Unfortunately, the pandemic has also delayed Sine Wave Entertainment’s plans for an splashy official launch of Sinespace, complete with a advertising blitz, until 2021. Trust me when I say this: Sinespace is going to attract a lot more attention from SL folks (and other quarters) next year. And if Second Life should ever stumble in future, Sinespace is perfectly positioned to welcome the refugees. In fact, many SL content creators have already set up shop in Sinespace, such as Abramelin Wolfe of Abranimations.
However, if you are loath to work your way up a new learning curve, may I suggest you investigate the incredible myriad of OpenSim-based virtual worlds? (Ironically, Adam Frisby of Sine Wave Entertainment was one of the founding developers for OpenSim, before he started his new company and focused on Sinespace and Breakroom.) Much of what you already know about Second Life can be directly transferable to OpenSim, and the prices for things such as land rentals are often significantly cheaper.
In fact, instead of renting sims from an established OpenSim grid, you might want to consider setting up and running your own grid! Everything you need to know is in the OpenSimulator wiki. And for the latest news and information about OpenSim, nobody can beat Maria Korolov’s Hypergrid Business blog, which maintains a list of active OpenSim grids.

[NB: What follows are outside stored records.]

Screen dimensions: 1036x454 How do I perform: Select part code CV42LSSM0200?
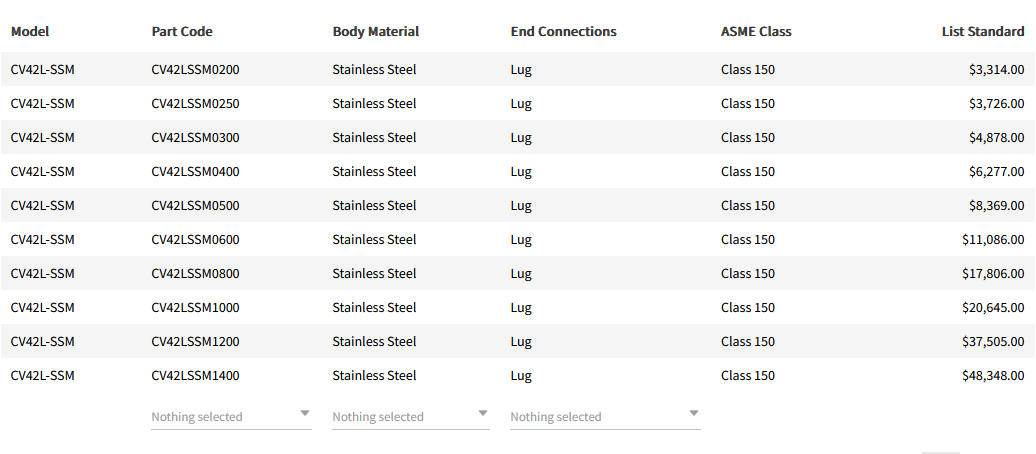[195, 70]
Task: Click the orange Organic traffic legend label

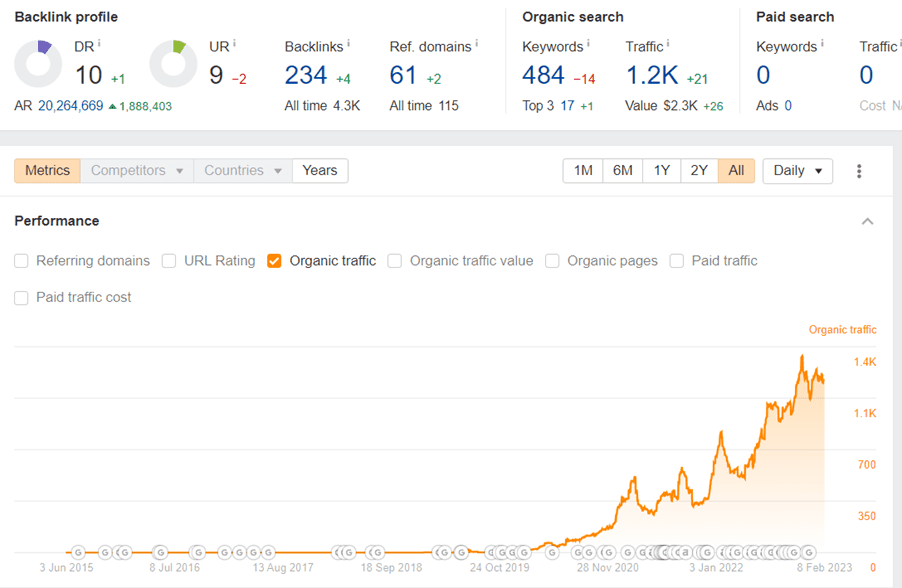Action: coord(842,330)

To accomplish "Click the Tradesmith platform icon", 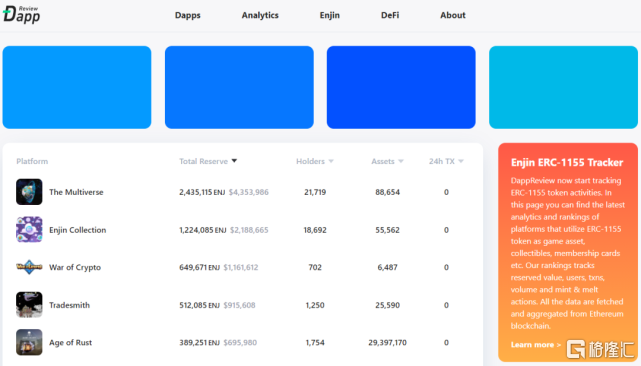I will point(29,305).
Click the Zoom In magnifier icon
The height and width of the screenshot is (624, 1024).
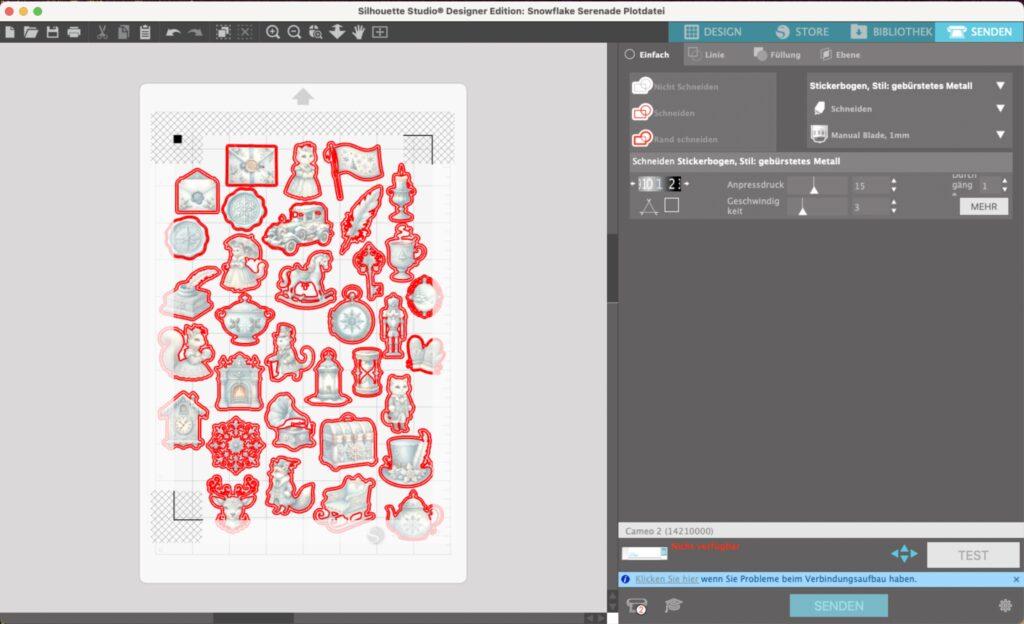coord(273,32)
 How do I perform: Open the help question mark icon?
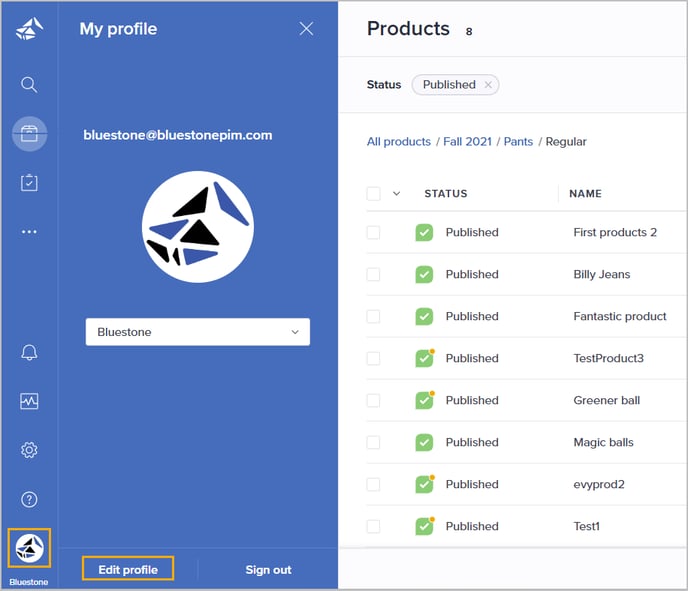(x=29, y=499)
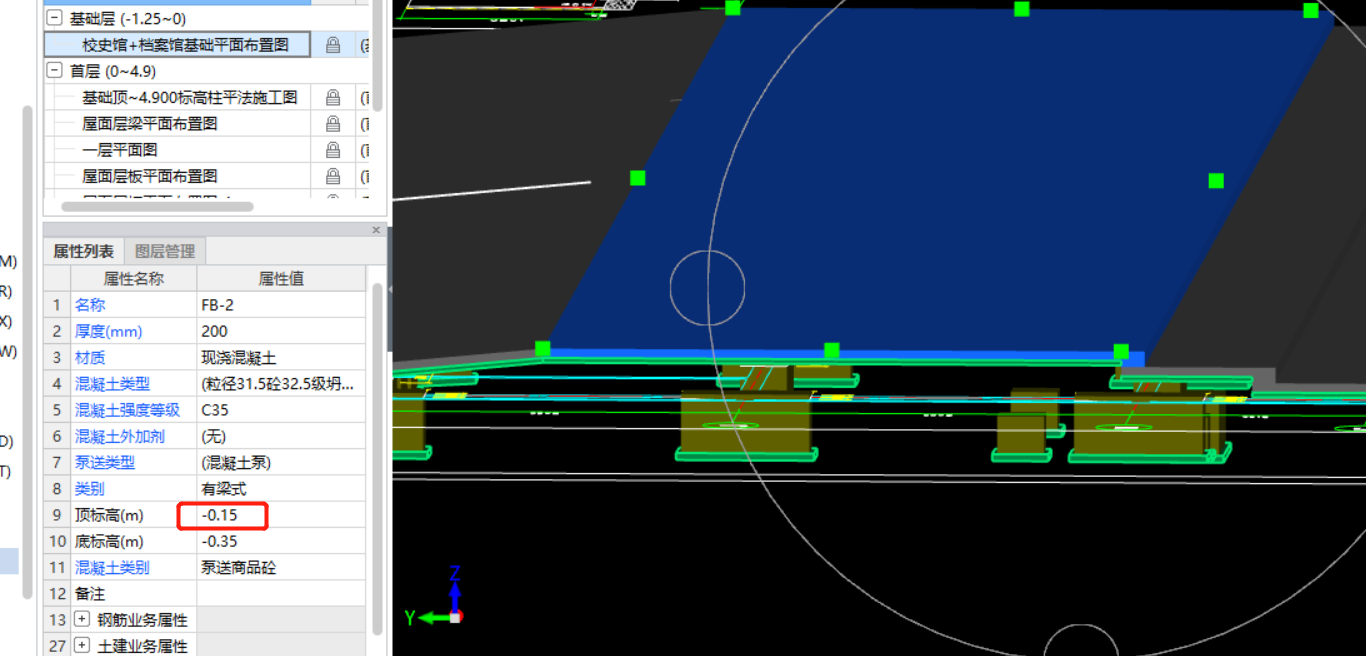Open the 一层平面图 drawing
This screenshot has height=656, width=1366.
pyautogui.click(x=120, y=150)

Another advantage of Hypergrid-enabled OpenSim worlds is that you can even take your avatar from one grid to another! However, one disadvantage of OpenSim is that platforms tend to rise and fall with alarming regularity, so stability is an issue (witness the sad saga of InWorldz/Islandz for an example of what can happen). Also, the network effect means that no single OpenSim grid will ever rival Second Life for its sheer reach and (relatively) massive audience.
So, the executive summary of my answer is: if you don’t want to work your way up a new learning curve, go with OpenSim; otherwise, go with Sinespace.